Setting up the framework: Let a dataset be a sequence
X = [x_1, x_2, \dots, x_n]
where each x_i is some value we want to sort (like numbers or words).
Let \mathcal{S} be the set of all permutations of X. Think of each permutation \sigma as one possible arrangement of the elements. For example, if X = [3, 1, 2], then one permutation might be [1, 2, 3] (sorted), another might be [2, 3, 1] (unsorted), and so on.
Visualizing the state space: The following interactive visualization demonstrates how bubble sort operates on this state space. You can see how the algorithm systematically explores different arrangements, gradually moving toward the sorted state through local comparisons and swaps:
{
"algorithmType": "sorting-cycle",
"config": {
"width": 800,
"height": 300
}
}
The dynamical system view: A sorting procedure induces a discrete-time dynamical system via a transition operator
T : \mathcal{S} \to \mathcal{S}.
This operator T takes one arrangement and transforms it into another. Each "step" of the sorting algorithm corresponds to applying T once.

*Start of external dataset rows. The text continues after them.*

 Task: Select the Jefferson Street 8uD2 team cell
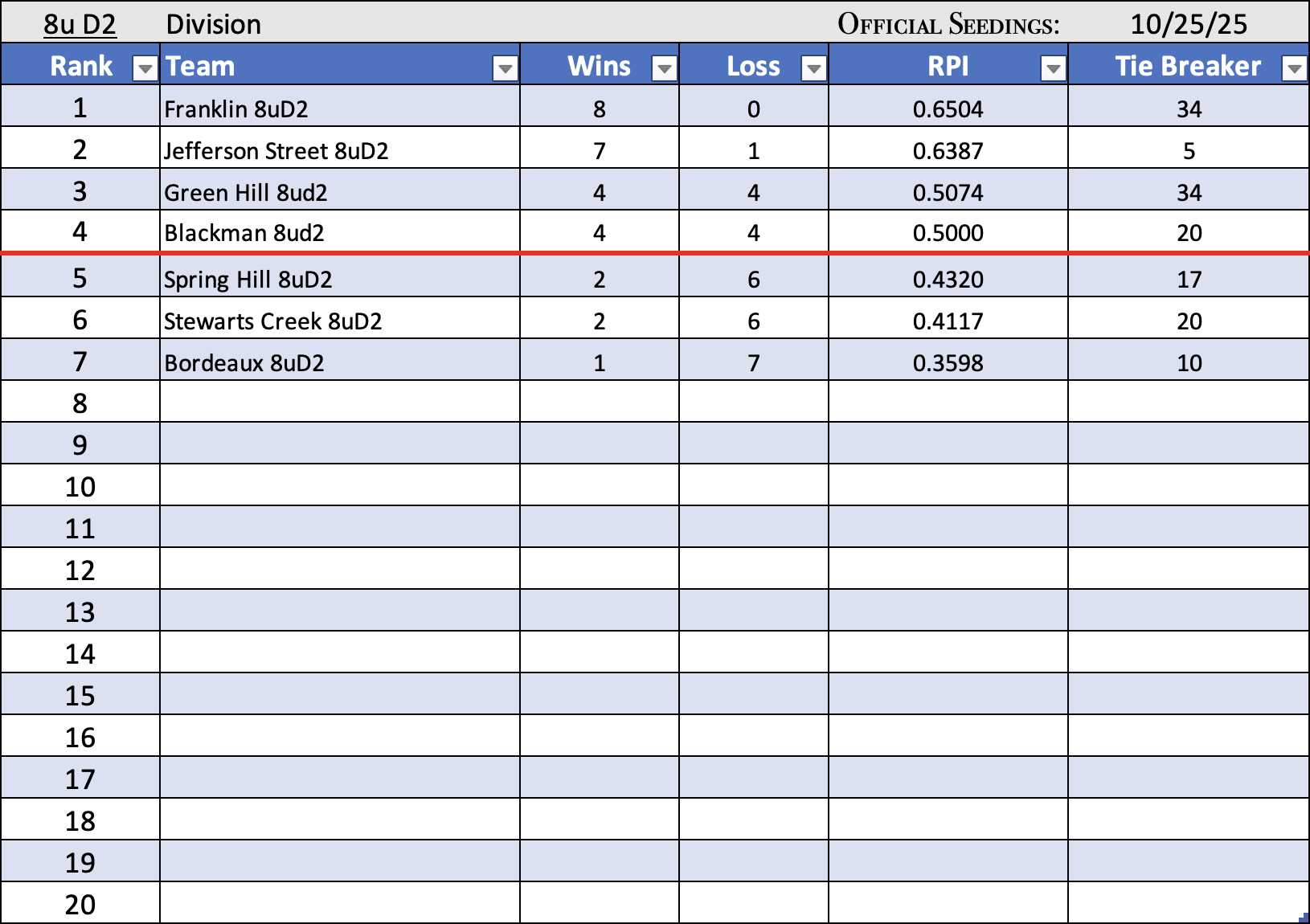click(276, 151)
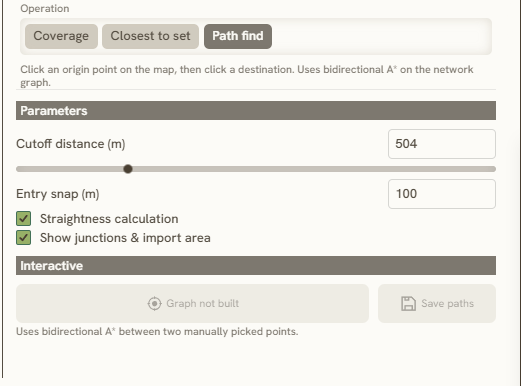
Task: Click the Operation label above the tabs
Action: click(45, 8)
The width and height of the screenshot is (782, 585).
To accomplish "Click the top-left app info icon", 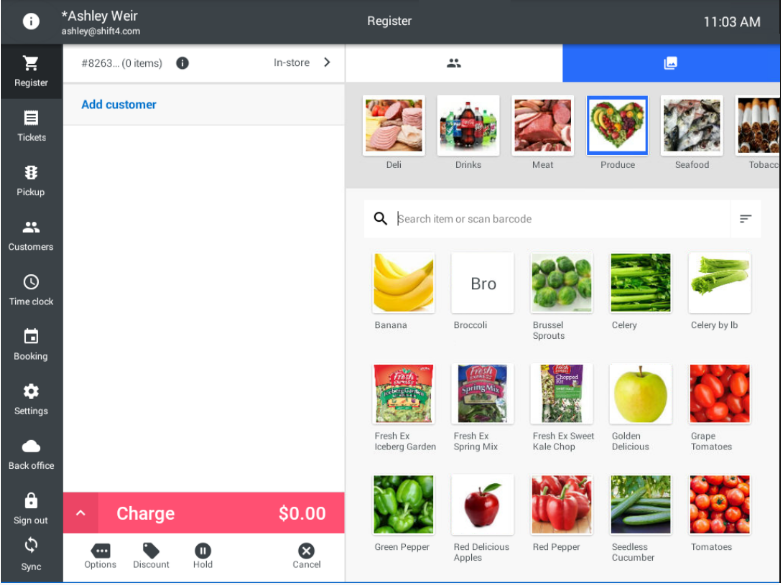I will [31, 21].
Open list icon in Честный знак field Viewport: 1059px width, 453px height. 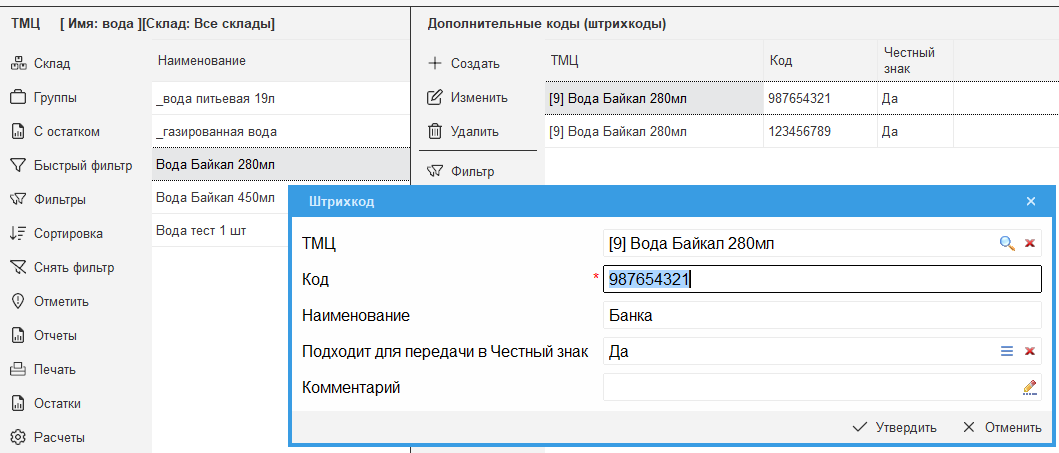pyautogui.click(x=1007, y=351)
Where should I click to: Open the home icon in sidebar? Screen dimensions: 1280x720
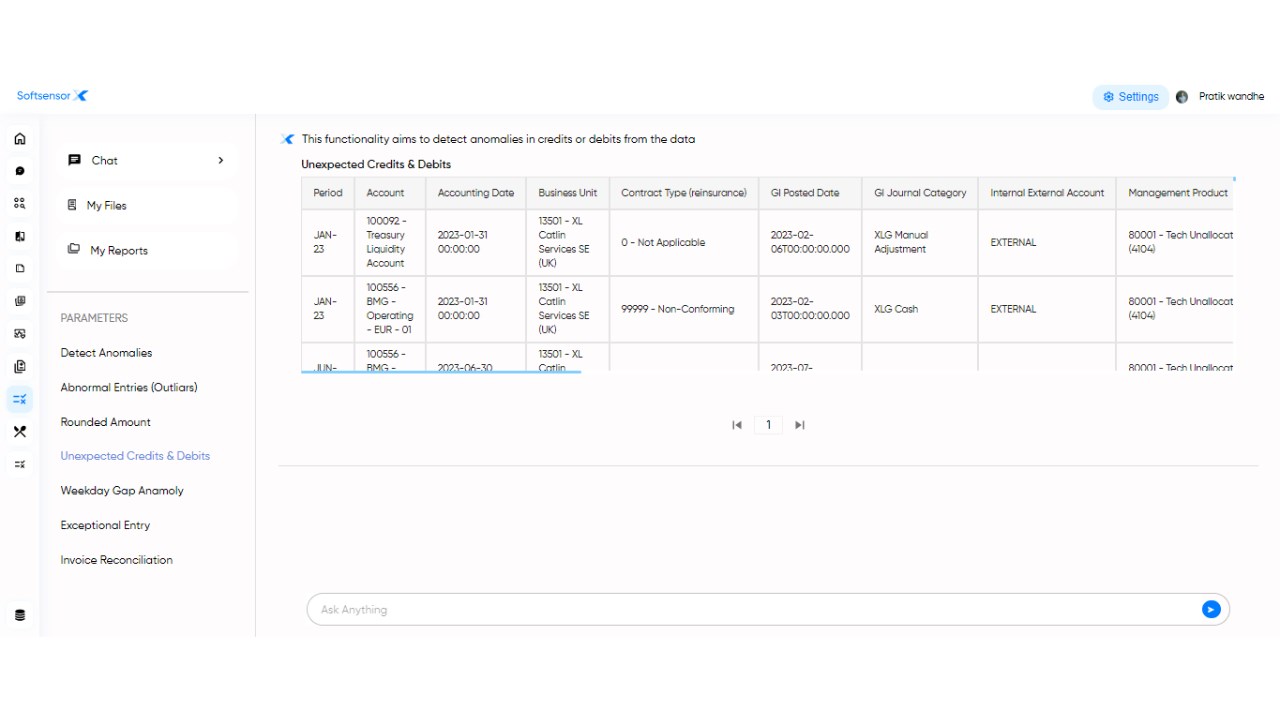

For deterministic algorithms like Mergesort, T is fully determined by the control flow of the algorithm—given any permutation, the next permutation is completely specified. For randomized algorithms like Quicksort, T becomes a Markov kernel
T(\sigma' \mid \sigma),
meaning the next permutation \sigma' is chosen randomly from a probability distribution that depends on the current permutation \sigma.

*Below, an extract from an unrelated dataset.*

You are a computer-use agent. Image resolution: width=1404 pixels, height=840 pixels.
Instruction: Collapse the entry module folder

Either way, the system evolves through:
\sigma_{t+1} = T(\sigma_t).
This simply says: the arrangement at time step t+1 is obtained by applying the transition operator to the arrangement at time t.
The target state: The sorted list is an absorbing state\sigma^\star, satisfying T(\sigma^\star) = \sigma^\star. Once you reach the sorted arrangement, applying T again doesn't change anything—you stay sorted.
How emergence happens—the inversion count: Crucially,
global order emerges not because the algorithm “understands” the structure of the list, but because repeated local
operations (comparisons, swaps, recursive partitions) monotonically reduce an objective such as the inversion count:
\mathrm{Inv}(\sigma) = \lbrace(i,j) \mid i < j \wedge \sigma(i) > \sigma(j)\rbrace.
In plain language: an inversion is a pair of positions where a larger element appears before a smaller one. For example, in [3, 1, 2], the pairs (3,1), (3,2), and (1 is not paired with anything after it that's smaller) give us inversions. The sorted list [1, 2, 3] has zero inversions.
Visualizing inversion reduction: The following visualizations show how different sorting algorithms systematically reduce inversions. Insertion sort gradually builds order from the left, while selection sort finds the minimum element and places it correctly:
Why sorting works: Sorting is equivalent to driving \mathrm{Inv}(\sigma) to zero. Many algorithms satisfy:
\mathbb{E}[\mathrm{Inv}(\sigma_{t+1}) \mid \sigma_t] < \mathrm{Inv}(\sigma_t),
a stochastic Lyapunov condition that guarantees convergence to \sigma^\star. This is emergence in the strict mathematical sense: global structure arises from dynamics over simple local rules and a monotone descent metric. The algorithm never "sees" the whole list at once in any meaningful way—it just compares pairs and swaps them. Yet somehow, a fully sorted list emerges.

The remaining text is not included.